■ Provided information ■
***

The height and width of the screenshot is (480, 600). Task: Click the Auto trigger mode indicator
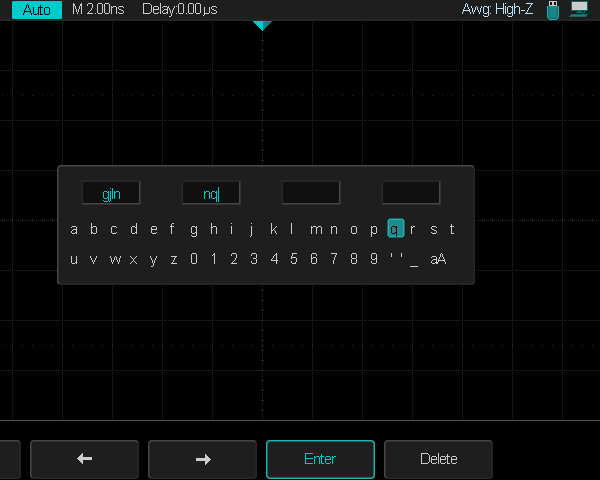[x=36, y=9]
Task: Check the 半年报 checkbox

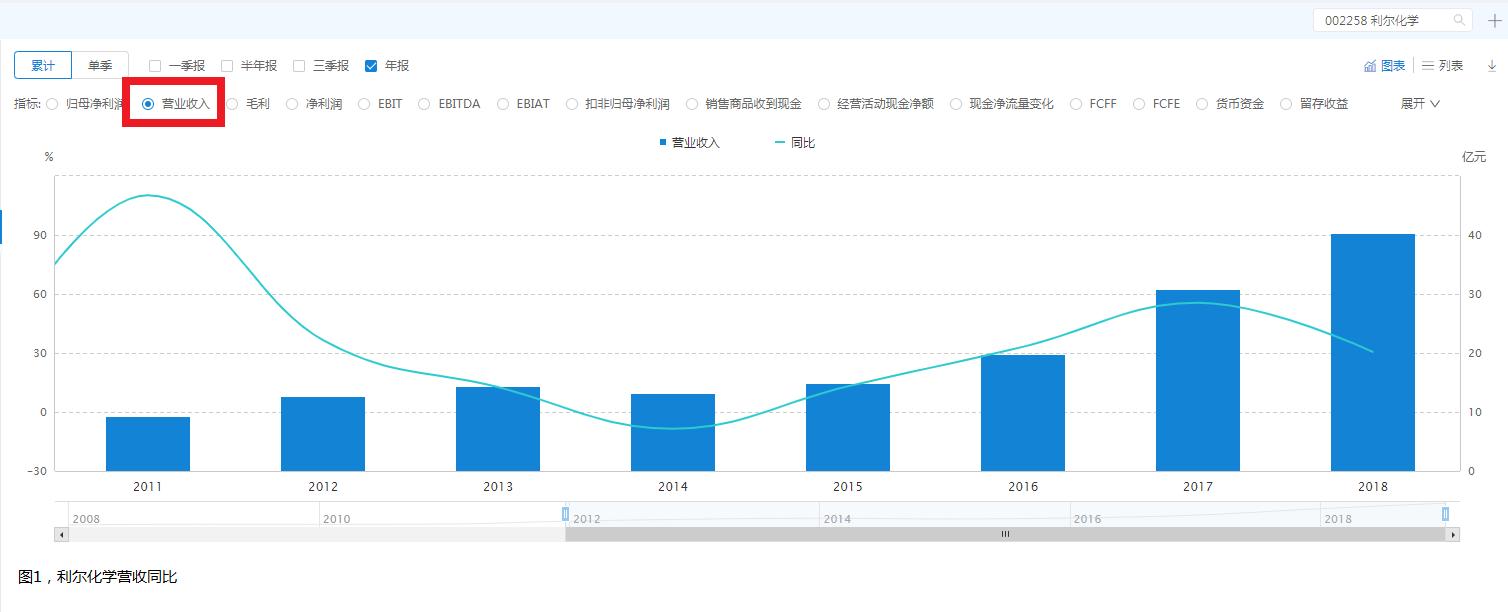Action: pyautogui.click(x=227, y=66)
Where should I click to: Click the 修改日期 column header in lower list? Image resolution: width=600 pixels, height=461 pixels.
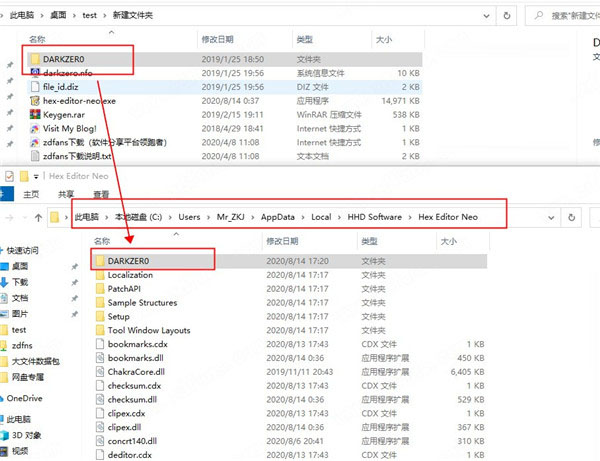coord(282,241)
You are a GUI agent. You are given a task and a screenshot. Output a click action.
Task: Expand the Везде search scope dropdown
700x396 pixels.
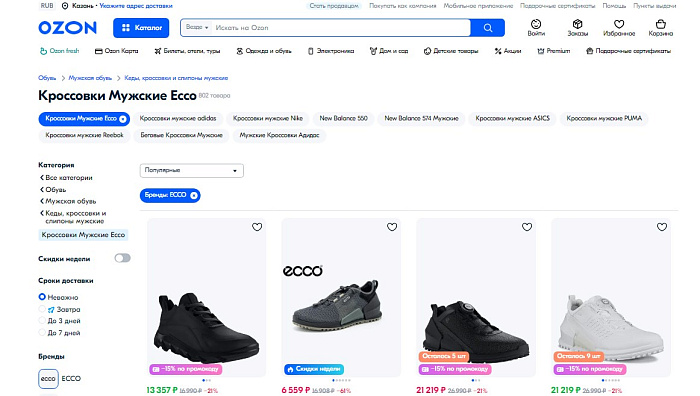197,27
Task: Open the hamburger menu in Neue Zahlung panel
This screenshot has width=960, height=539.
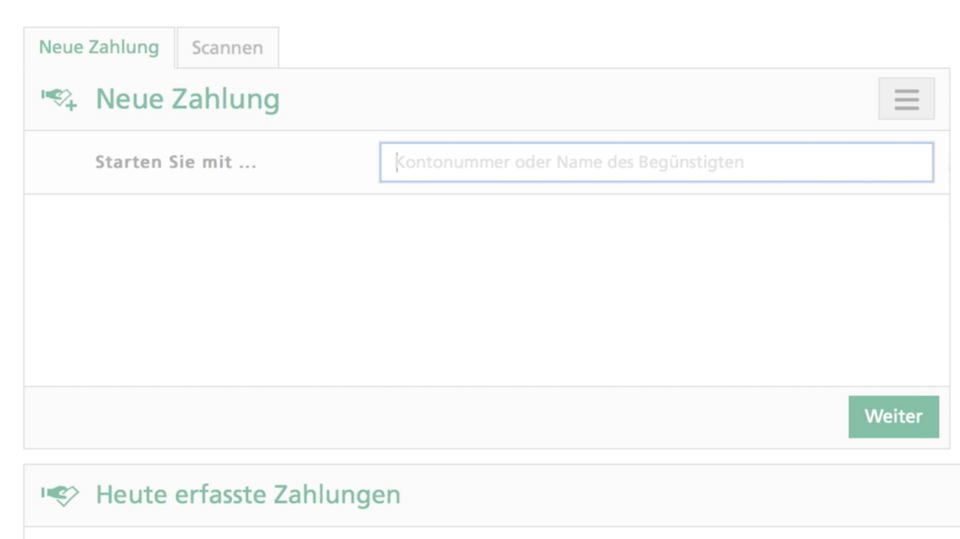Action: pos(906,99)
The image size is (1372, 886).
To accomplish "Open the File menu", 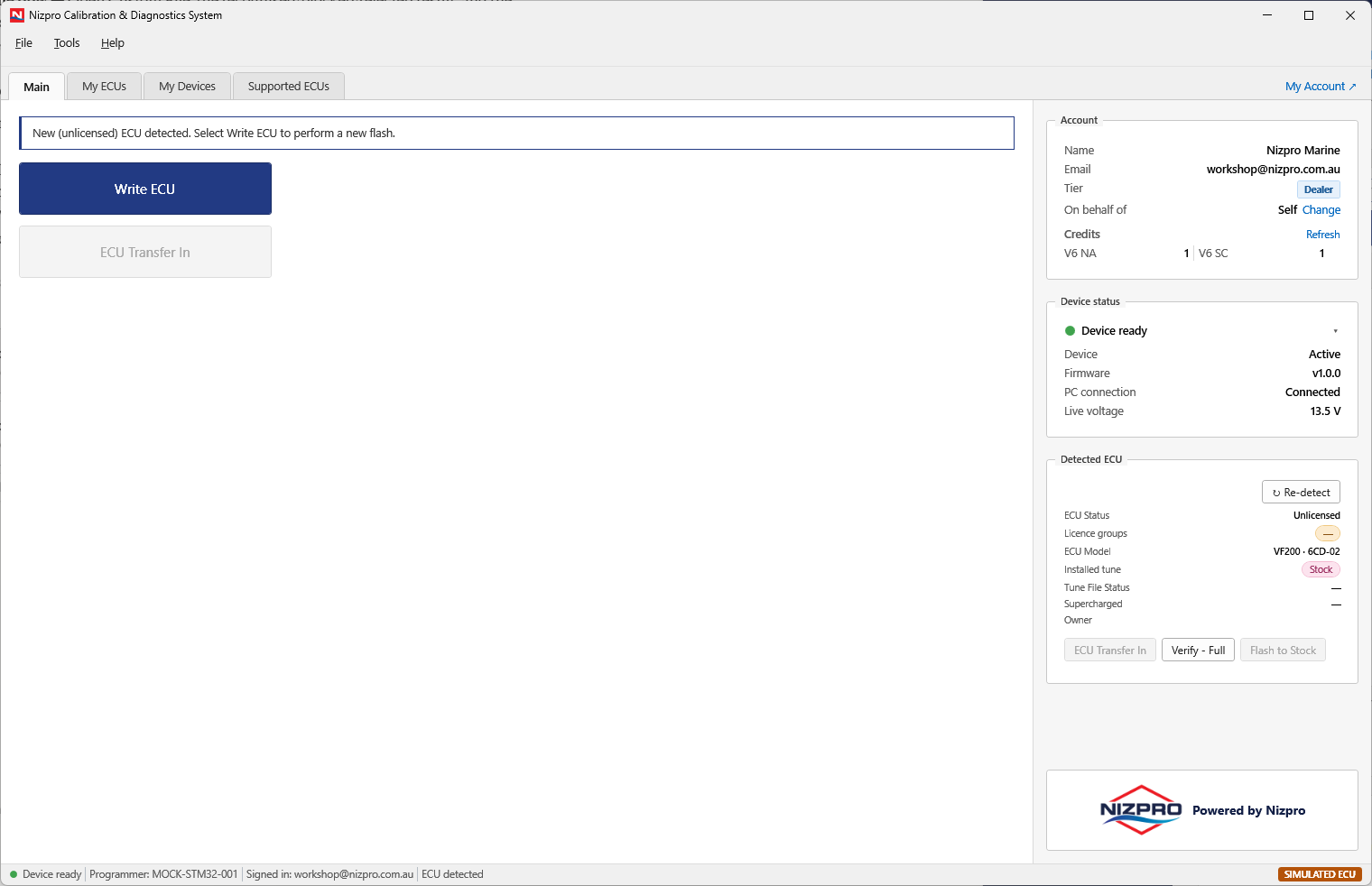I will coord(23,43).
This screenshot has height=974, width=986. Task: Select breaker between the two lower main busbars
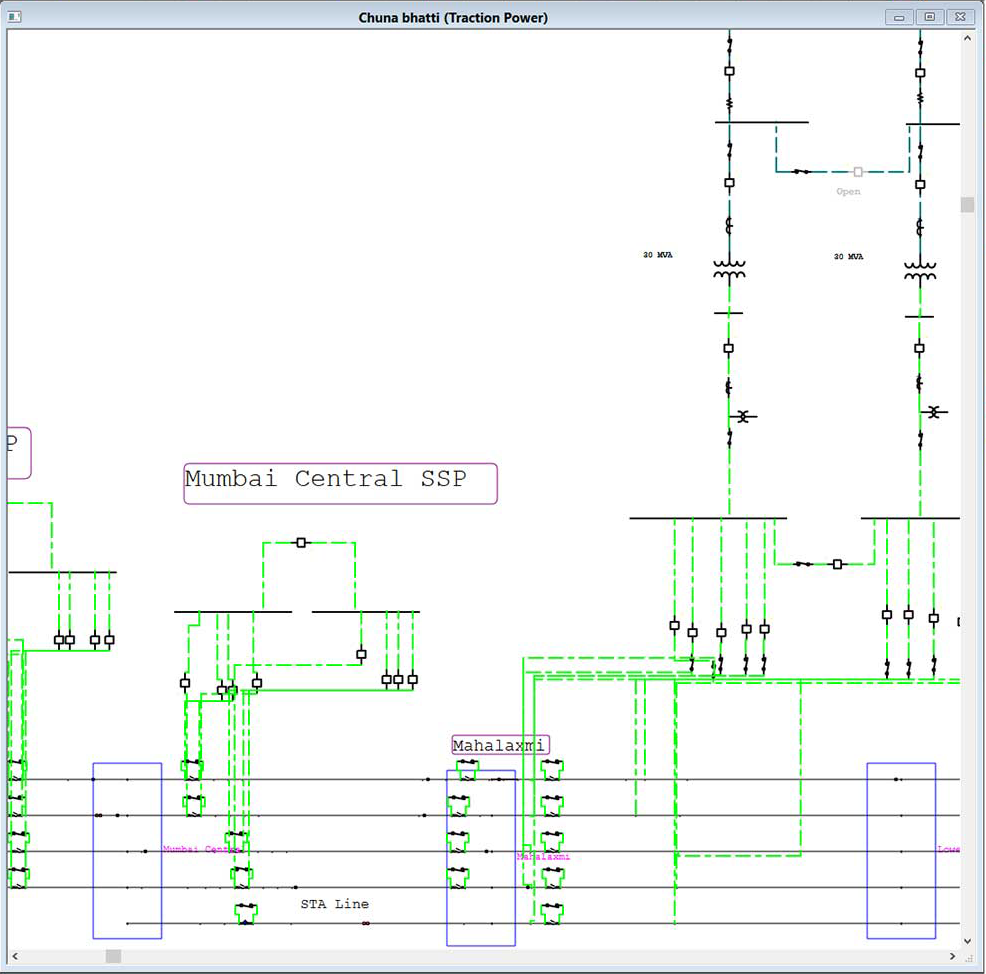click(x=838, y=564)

***

■ Brief ■
Beginning with the line where "This screenshot has height=974, width=986." appears, reproduce every remaining line of the listing above, the last one included, but none of the pictures.

■ Finished task ■
This screenshot has height=974, width=986. Task: Select breaker between the two lower main busbars
click(x=838, y=564)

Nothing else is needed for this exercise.